WHAT YOU HAVE TO DO —
With no word left out, write out the entire listing.
··· DATASET EXCERPTS ···
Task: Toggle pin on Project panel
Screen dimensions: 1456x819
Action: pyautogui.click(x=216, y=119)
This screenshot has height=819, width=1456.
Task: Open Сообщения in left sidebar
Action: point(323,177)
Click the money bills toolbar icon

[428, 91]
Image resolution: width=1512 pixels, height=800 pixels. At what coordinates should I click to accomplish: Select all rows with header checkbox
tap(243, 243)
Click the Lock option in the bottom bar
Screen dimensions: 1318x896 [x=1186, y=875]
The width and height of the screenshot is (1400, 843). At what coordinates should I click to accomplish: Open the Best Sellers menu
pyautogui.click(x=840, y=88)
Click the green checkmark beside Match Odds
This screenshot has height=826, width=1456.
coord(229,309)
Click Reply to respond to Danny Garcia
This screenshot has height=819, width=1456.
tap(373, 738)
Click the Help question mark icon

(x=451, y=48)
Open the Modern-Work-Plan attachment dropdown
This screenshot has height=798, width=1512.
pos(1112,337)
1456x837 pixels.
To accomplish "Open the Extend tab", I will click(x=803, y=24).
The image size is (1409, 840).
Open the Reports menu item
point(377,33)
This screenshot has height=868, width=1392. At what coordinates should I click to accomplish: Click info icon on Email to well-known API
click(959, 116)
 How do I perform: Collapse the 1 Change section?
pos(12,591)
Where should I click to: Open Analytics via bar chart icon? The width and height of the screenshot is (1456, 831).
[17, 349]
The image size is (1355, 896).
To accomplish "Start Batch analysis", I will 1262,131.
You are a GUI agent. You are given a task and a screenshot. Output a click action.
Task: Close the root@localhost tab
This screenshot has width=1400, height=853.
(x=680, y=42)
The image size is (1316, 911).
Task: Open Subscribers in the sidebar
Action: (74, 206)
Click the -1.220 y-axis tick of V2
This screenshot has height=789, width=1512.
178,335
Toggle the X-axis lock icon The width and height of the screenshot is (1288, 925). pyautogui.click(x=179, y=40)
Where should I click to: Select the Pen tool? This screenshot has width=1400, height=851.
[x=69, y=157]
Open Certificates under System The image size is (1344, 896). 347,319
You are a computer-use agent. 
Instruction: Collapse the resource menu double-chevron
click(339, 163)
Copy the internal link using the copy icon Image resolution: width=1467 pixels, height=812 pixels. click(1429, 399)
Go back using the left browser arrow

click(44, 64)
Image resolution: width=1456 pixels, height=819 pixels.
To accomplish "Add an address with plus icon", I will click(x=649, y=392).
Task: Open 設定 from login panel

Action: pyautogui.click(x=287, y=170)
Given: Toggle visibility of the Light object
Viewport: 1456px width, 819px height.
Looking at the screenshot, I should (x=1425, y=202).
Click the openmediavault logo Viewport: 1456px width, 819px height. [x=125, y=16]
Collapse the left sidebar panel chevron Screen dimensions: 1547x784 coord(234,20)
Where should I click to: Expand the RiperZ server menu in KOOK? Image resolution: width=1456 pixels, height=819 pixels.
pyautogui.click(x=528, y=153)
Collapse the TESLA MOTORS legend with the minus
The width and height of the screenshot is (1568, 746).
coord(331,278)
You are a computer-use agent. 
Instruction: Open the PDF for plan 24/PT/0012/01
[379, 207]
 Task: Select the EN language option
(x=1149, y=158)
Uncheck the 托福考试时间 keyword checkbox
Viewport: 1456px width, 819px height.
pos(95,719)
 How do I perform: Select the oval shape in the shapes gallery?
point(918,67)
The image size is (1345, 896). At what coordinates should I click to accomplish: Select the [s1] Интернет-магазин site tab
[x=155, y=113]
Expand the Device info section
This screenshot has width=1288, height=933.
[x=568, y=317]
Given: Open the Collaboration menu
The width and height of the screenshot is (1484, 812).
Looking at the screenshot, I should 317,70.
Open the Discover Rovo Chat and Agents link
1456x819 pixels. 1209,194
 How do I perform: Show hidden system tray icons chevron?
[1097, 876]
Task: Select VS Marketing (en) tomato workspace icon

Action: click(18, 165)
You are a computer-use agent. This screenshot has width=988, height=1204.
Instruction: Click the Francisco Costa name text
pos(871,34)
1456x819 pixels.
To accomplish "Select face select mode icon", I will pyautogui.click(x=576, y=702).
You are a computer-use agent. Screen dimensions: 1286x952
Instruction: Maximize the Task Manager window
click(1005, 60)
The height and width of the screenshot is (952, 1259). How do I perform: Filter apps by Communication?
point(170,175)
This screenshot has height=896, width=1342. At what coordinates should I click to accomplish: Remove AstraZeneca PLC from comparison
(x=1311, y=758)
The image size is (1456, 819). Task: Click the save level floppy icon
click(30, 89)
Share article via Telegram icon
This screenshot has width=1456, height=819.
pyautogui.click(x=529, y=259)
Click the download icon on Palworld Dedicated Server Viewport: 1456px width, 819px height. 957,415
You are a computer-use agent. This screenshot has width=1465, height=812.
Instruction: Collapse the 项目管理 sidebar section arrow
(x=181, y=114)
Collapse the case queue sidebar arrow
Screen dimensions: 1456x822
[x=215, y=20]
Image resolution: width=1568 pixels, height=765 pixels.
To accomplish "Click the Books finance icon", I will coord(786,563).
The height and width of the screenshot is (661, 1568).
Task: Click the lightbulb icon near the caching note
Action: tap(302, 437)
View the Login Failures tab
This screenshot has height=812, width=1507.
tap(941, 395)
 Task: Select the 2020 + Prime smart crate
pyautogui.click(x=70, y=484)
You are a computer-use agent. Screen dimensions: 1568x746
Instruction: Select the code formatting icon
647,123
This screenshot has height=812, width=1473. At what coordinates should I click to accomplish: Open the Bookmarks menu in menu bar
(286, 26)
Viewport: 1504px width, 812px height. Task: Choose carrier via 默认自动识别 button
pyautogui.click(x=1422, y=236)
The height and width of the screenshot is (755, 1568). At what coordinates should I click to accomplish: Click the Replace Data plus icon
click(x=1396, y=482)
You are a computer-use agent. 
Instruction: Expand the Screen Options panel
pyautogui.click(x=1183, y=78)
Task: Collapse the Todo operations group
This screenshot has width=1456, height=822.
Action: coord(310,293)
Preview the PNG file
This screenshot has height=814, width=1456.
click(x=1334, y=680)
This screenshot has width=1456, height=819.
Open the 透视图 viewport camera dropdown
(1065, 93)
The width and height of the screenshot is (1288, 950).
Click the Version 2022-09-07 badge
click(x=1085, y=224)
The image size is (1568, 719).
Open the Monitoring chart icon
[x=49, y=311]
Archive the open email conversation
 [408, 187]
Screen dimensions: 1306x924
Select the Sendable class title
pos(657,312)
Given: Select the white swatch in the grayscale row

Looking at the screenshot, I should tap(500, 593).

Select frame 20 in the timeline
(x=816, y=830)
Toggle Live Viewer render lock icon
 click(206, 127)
···
OUTPUT FOR THIS EXERCISE —
Task: Toggle pin on Project panel
Screen dimensions: 1456x819
Action: pyautogui.click(x=216, y=119)
This screenshot has height=819, width=1456.
Task: Open Сообщения in left sidebar
Action: point(323,177)
Click the money bills toolbar icon

[428, 91]
Image resolution: width=1512 pixels, height=800 pixels. At what coordinates should I click to accomplish: Select all rows with header checkbox
tap(243, 243)
Click the Lock option in the bottom bar
Screen dimensions: 1318x896 [x=1186, y=875]
The width and height of the screenshot is (1400, 843). At what coordinates should I click to accomplish: Open the Best Sellers menu
pyautogui.click(x=840, y=88)
Click the green checkmark beside Match Odds
This screenshot has height=826, width=1456.
coord(229,309)
Click Reply to respond to Danny Garcia
This screenshot has height=819, width=1456.
tap(373, 738)
Click the Help question mark icon

(x=451, y=48)
Open the Modern-Work-Plan attachment dropdown
This screenshot has height=798, width=1512.
pos(1112,337)
1456x837 pixels.
To accomplish "Open the Extend tab", I will click(x=803, y=24).
The image size is (1409, 840).
Open the Reports menu item
point(377,33)
This screenshot has height=868, width=1392. At what coordinates should I click to accomplish: Click info icon on Email to well-known API
click(959, 116)
 How do I perform: Collapse the 1 Change section?
pos(12,591)
Where should I click to: Open Analytics via bar chart icon? The width and height of the screenshot is (1456, 831).
[17, 349]
The image size is (1355, 896).
To accomplish "Start Batch analysis", I will 1262,131.
You are a GUI agent. You are given a task and a screenshot. Output a click action.
Task: Close the root@localhost tab
This screenshot has width=1400, height=853.
(x=680, y=42)
The image size is (1316, 911).
Task: Open Subscribers in the sidebar
Action: (74, 206)
Click the -1.220 y-axis tick of V2
This screenshot has height=789, width=1512.
178,335
Toggle the X-axis lock icon The width and height of the screenshot is (1288, 925). pyautogui.click(x=179, y=40)
Where should I click to: Select the Pen tool? This screenshot has width=1400, height=851.
[x=69, y=157]
Open Certificates under System The image size is (1344, 896). 347,319
You are a computer-use agent. 
Instruction: Collapse the resource menu double-chevron
click(339, 163)
Copy the internal link using the copy icon Image resolution: width=1467 pixels, height=812 pixels. click(1429, 399)
Go back using the left browser arrow

click(44, 64)
Image resolution: width=1456 pixels, height=819 pixels.
To accomplish "Add an address with plus icon", I will click(x=649, y=392).
Task: Open 設定 from login panel

Action: pyautogui.click(x=287, y=170)
Given: Toggle visibility of the Light object
Viewport: 1456px width, 819px height.
Looking at the screenshot, I should (x=1425, y=202).
Click the openmediavault logo Viewport: 1456px width, 819px height. [x=125, y=16]
Collapse the left sidebar panel chevron Screen dimensions: 1547x784 coord(234,20)
Where should I click to: Expand the RiperZ server menu in KOOK? Image resolution: width=1456 pixels, height=819 pixels.
pyautogui.click(x=528, y=153)
Collapse the TESLA MOTORS legend with the minus
The width and height of the screenshot is (1568, 746).
coord(331,278)
You are a computer-use agent. 
Instruction: Open the PDF for plan 24/PT/0012/01
[379, 207]
 Task: Select the EN language option
(x=1149, y=158)
Uncheck the 托福考试时间 keyword checkbox
Viewport: 1456px width, 819px height.
pos(95,719)
 How do I perform: Select the oval shape in the shapes gallery?
point(918,67)
The image size is (1345, 896). At what coordinates should I click to accomplish: Select the [s1] Интернет-магазин site tab
[x=155, y=113]
Expand the Device info section
This screenshot has width=1288, height=933.
[x=568, y=317]
Given: Open the Collaboration menu
The width and height of the screenshot is (1484, 812).
Looking at the screenshot, I should 317,70.
Open the Discover Rovo Chat and Agents link
1456x819 pixels. 1209,194
 How do I perform: Show hidden system tray icons chevron?
[1097, 876]
Task: Select VS Marketing (en) tomato workspace icon

Action: click(18, 165)
You are a computer-use agent. This screenshot has width=988, height=1204.
Instruction: Click the Francisco Costa name text
pos(871,34)
1456x819 pixels.
To accomplish "Select face select mode icon", I will pyautogui.click(x=576, y=702).
You are a computer-use agent. Screen dimensions: 1286x952
Instruction: Maximize the Task Manager window
click(1005, 60)
The height and width of the screenshot is (952, 1259). How do I perform: Filter apps by Communication?
point(170,175)
This screenshot has height=896, width=1342. At what coordinates should I click to accomplish: Remove AstraZeneca PLC from comparison
(x=1311, y=758)
The image size is (1456, 819). Task: Click the save level floppy icon
click(30, 89)
Share article via Telegram icon
This screenshot has width=1456, height=819.
pyautogui.click(x=529, y=259)
Click the download icon on Palworld Dedicated Server Viewport: 1456px width, 819px height. 957,415
You are a computer-use agent. This screenshot has width=1465, height=812.
Instruction: Collapse the 项目管理 sidebar section arrow
(x=181, y=114)
Collapse the case queue sidebar arrow
Screen dimensions: 1456x822
[x=215, y=20]
Image resolution: width=1568 pixels, height=765 pixels.
To accomplish "Click the Books finance icon", I will coord(786,563).
The height and width of the screenshot is (661, 1568).
Task: Click the lightbulb icon near the caching note
Action: tap(302, 437)
View the Login Failures tab
This screenshot has height=812, width=1507.
tap(941, 395)
 Task: Select the 2020 + Prime smart crate
pyautogui.click(x=70, y=484)
You are a computer-use agent. Screen dimensions: 1568x746
Instruction: Select the code formatting icon
647,123
This screenshot has height=812, width=1473. At what coordinates should I click to accomplish: Open the Bookmarks menu in menu bar
(286, 26)
Viewport: 1504px width, 812px height. Task: Choose carrier via 默认自动识别 button
pyautogui.click(x=1422, y=236)
The height and width of the screenshot is (755, 1568). At what coordinates should I click to accomplish: Click the Replace Data plus icon
click(x=1396, y=482)
You are a computer-use agent. 
Instruction: Expand the Screen Options panel
pyautogui.click(x=1183, y=78)
Task: Collapse the Todo operations group
This screenshot has width=1456, height=822.
Action: coord(310,293)
Preview the PNG file
This screenshot has height=814, width=1456.
click(x=1334, y=680)
This screenshot has width=1456, height=819.
Open the 透视图 viewport camera dropdown
(1065, 93)
The width and height of the screenshot is (1288, 950).
Click the Version 2022-09-07 badge
click(x=1085, y=224)
The image size is (1568, 719).
Open the Monitoring chart icon
[x=49, y=311]
Archive the open email conversation
 [408, 187]
Screen dimensions: 1306x924
Select the Sendable class title
pos(657,312)
Given: Select the white swatch in the grayscale row

Looking at the screenshot, I should tap(500, 593).

Select frame 20 in the timeline
(x=816, y=830)
Toggle Live Viewer render lock icon
 click(206, 127)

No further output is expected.